[START OF TEXT BLOCK]

Name: Partnership agreement
Signing a contract: 18.10.2014
Population: 1 100 000

Tbilisi is the biggest city and the capital of Georgia. It lies on the banks of the Kura River. The city itself has 1,100,000 inhabitants, while the population of the whole urban agglomeration is 1,300,000. The city covers an area of 350 km². Tbilisi is the main centre of Georgian industry, culture and science (the Georgian Academy of Science, the National Library and other key cultural institutions have their seats there.)

The foundation myth of the city takes us back to the reign of Georgia’s mighty fifth century king Vakhtang Gorgasali (452-502). Out hunting with his retainers and his falcon in the wooded Mtkvari valley, not distant from where Tbilisi lies nowadays, the monarch spotted
a pheasant. He sent the falcon to retrieve the bird, when he suddenly lost sight of both
of them. After searching for a while, he found them in a hot spring. Both birds had been cooked to perfection.

The accident is believed to have convinced the king, surprised with what had occurred,
to explore more profoundly the fertile valley of the river, surrounded by picturesque woody hills. The king admitted that the area abounded with numerous springs, many of them hot. Mesmerised with its beauty, Vakhtang ordered to found a city which received the name
of “Tbilisi” (Georgian 'tbili' means warm). In fact, the remains of human settlement
in the area can be traced back to even more remote epochs. Archaeological excavations confirm its existence in the Copper Age.

[END OF TEXT BLOCK]
[START OF EXTRACTED MATERIAL]

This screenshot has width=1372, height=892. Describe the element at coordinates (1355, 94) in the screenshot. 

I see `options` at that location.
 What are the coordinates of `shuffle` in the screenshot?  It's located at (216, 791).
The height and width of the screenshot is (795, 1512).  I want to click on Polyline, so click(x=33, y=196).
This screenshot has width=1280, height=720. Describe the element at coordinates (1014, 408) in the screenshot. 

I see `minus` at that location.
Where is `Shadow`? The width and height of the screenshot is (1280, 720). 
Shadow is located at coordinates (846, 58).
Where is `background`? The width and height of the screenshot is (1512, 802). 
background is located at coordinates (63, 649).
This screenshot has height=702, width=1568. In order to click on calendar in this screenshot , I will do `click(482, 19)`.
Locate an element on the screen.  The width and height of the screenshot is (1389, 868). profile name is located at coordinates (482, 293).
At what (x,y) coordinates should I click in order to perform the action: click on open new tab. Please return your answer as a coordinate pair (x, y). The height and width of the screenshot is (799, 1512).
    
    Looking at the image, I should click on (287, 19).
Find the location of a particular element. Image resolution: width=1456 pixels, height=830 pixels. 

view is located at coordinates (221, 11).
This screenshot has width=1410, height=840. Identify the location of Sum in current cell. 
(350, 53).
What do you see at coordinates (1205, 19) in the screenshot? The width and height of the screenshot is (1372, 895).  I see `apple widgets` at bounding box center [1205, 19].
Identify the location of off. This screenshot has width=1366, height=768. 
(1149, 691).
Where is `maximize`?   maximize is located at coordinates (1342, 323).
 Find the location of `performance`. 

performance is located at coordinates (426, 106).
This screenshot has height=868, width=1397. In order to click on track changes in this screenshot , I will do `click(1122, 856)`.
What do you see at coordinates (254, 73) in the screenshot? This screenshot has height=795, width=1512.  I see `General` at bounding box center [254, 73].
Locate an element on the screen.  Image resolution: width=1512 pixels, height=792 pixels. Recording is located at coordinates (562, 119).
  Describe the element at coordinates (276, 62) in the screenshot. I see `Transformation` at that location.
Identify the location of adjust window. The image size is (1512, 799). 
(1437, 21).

[END OF EXTRACTED MATERIAL]

→ **PROBLEMS TO SOLVE**:
1/ In the Tbilisi text, what does the Georgian word 'tbili' mean?
2/ List the fields in which the Tbilisi text calls the city the main center.
3/ Continue the Tbilisi text after its last sentence.

→ **ANSWERS BY TASK**:
1/ Warm.

2/ Georgian industry, culture and science.

3/
At the beginning of the 20th century, the Georgians were still an ethnic minority in the city, inhabited mostly by the local Armenian people. Even today, almost 20% of the Tbilisi's inhabitants belongs to one of over 100 different ethnic minorities. The most numerously represented groups are the Russians and the Azerbaijani people. In the modern Tbilisi,
the presence of these ethnic groups is significant not only in the field of religion, but also
in the one of culture. For instance, there is an Azerbaijani theatre in the Avlabari district
as well as other institutions famous for their vigorous cultural activity, such as the Kurdish Cultural Centre.

Tbilisi's key tourist attractions are the following:

- The Old Town with the Narikala Fortress, full of charming town houses and old temples, such as Anczischati, Sioni i Metechi
- stunning ancient thermae (bath complex) which has used the hot springs' waters for over 1500 years
- Mamadavitis Monastery, also called St.David, which stands out for its picturesque out of town location right on the Mtacminda mountain's side. A beautiful panoramic view of Tbilisi can be admired from its top.
- traditional Georgian food, offered by various haute cuisine restaurants
- Szot Rustawele Avenue – the main street which concentrates the social life of the city. It is full of luxury restaurants ans shops located in the old historical buildings.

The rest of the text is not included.